I'm okay with redis evicting the data, but I would like it to evict the oldest data first. So even if I don't have a full 4 hours of data, at least I can have some range of data (3 hours, 2 hours, etc) with no gaps in it. I tried to accomplish this by setting maxmemory-policy=volatile-ttl, thinking that the oldest keys would be evicted first since they all have the same TTL, but it's not working that way. It appears that redis is evicting data somewhat arbitrarily, so I end up with gaps in my data. For example, today the data from 2012-01-25T13:00 was evicted before the data from 2012-01-25T12:00.
Is it possible to configure redis to consistently evict the older data first?

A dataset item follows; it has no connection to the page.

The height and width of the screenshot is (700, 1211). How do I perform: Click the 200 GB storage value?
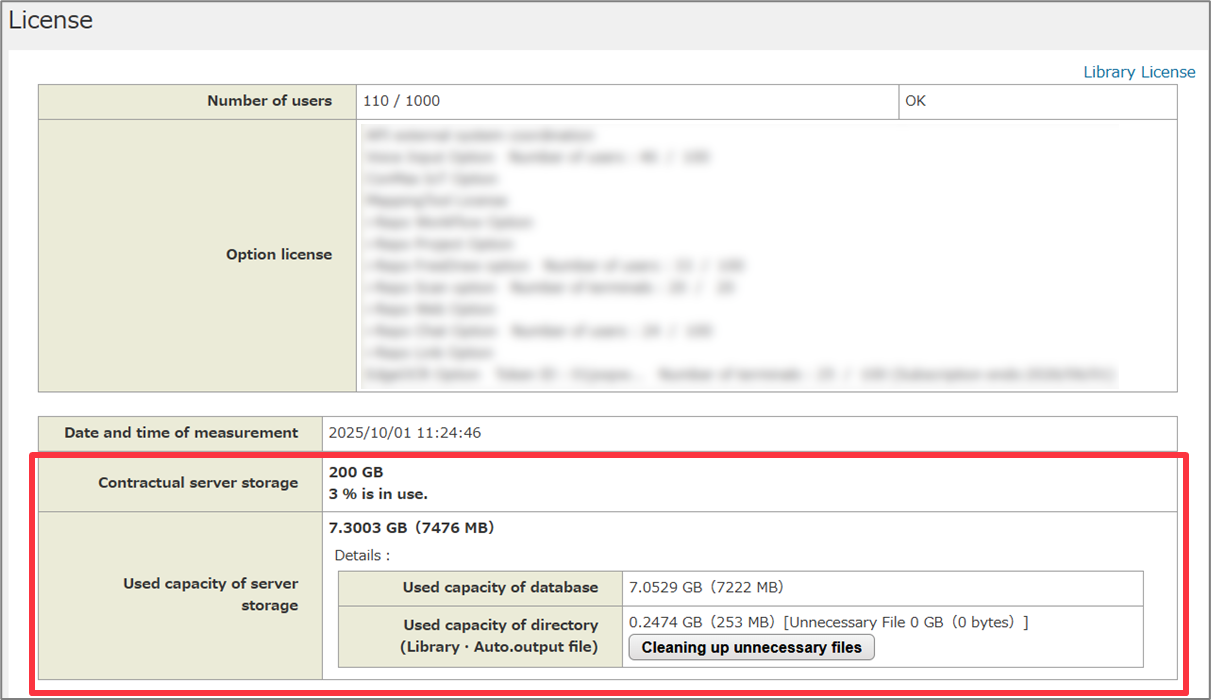click(x=356, y=472)
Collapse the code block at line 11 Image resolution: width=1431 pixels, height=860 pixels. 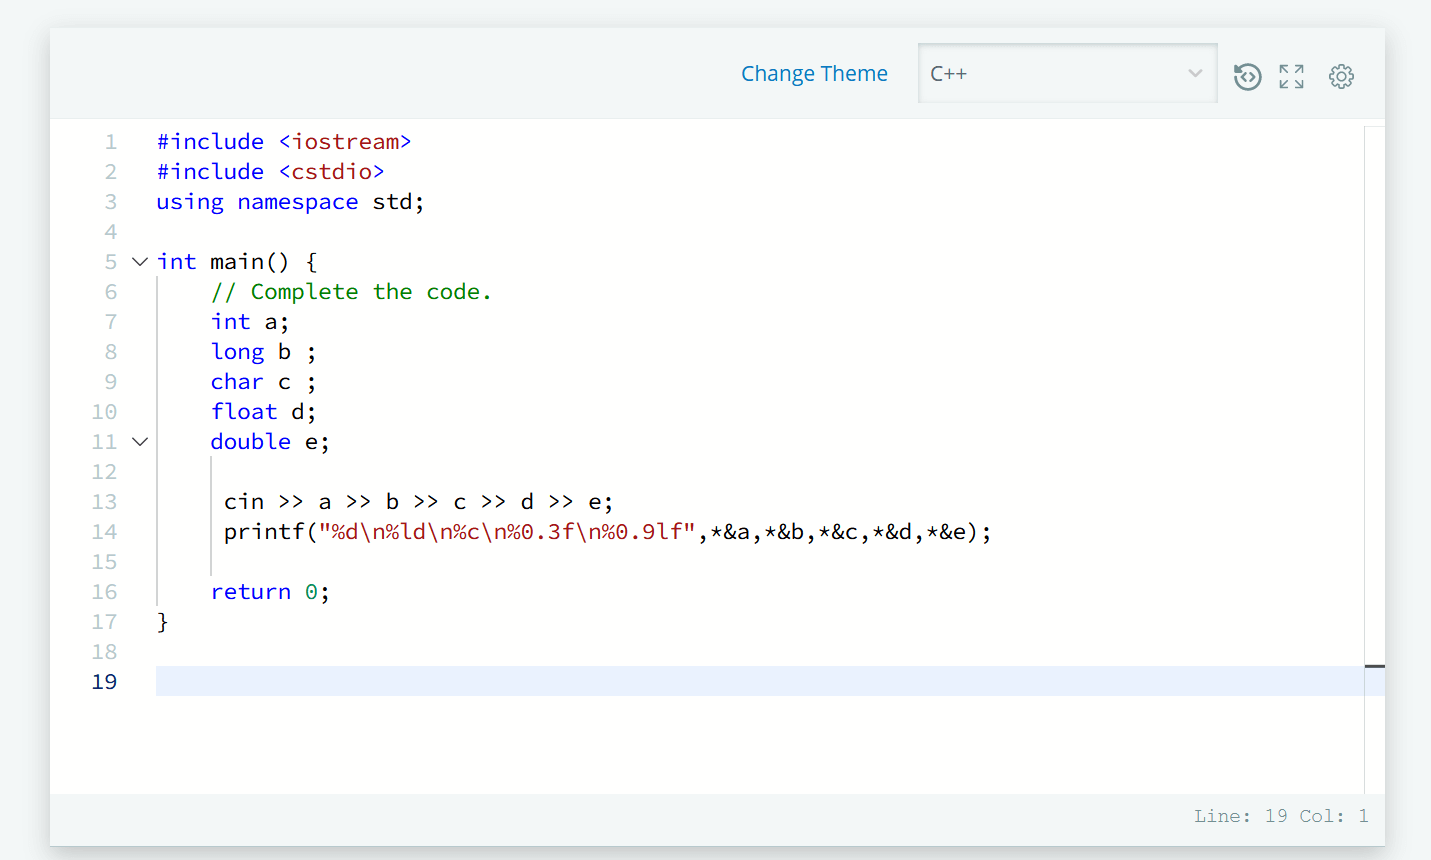click(x=139, y=441)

Here are the relevant lines from my redis.cnf file. Let me know if you want to see any more of the cofiguration:
maxmemory 10gb
maxmemory-policy volatile-ttl
vm-enabled no
AFAIK, it is not possible to configure Redis to consistently evict the older data first.
When the *-ttl or *-lru options are chosen in maxmemory-policy, Redis does not use an exact algorithm to pick the keys to be removed. An exact algorithm would require an extra list (for *-lru) or an extra heap (for *-ttl) in memory, and cross-reference it with the normal Redis dictionary data structure. It would be expensive in term of memory consumption.
With the current mechanism, evictions occur in the main event loop (i.e. potential evictions are checked at each loop iteration before each command is executed). Until memory is back under the maxmemory limit, Redis randomly picks a sample of n keys, and selects for expiration the most idle one (for *-lru) or the one which is the closest to its expiration limit (for *-ttl). By default only 3 samples are considered. The result is non deterministic.
One way to increase the accuracy of this algorithm and mitigate the problem is to increase the number of considered samples (maxmemory-samples parameter in the configuration file).
Do not set it too high, since it will consume some CPU. It is a tradeoff between eviction accuracy and CPU consumption.
Now if you really require a consistent behavior, one solution is to implement your own eviction mechanism on top of Redis. For instance, you could add a list (for non updatable keys) or a sorted set (for updatable keys) in order to track the keys that should be evicted first. Then, you add a daemon whose purpose is to periodically check (using INFO) the memory consumption and query the items of the list/sorted set to remove the relevant keys.
Please note other caching systems have their own way to deal with this problem. For instance with memcached, there is one LRU structure per slab (which depends on the object size), so the eviction order is also not accurate (although more deterministic than with Redis in practice).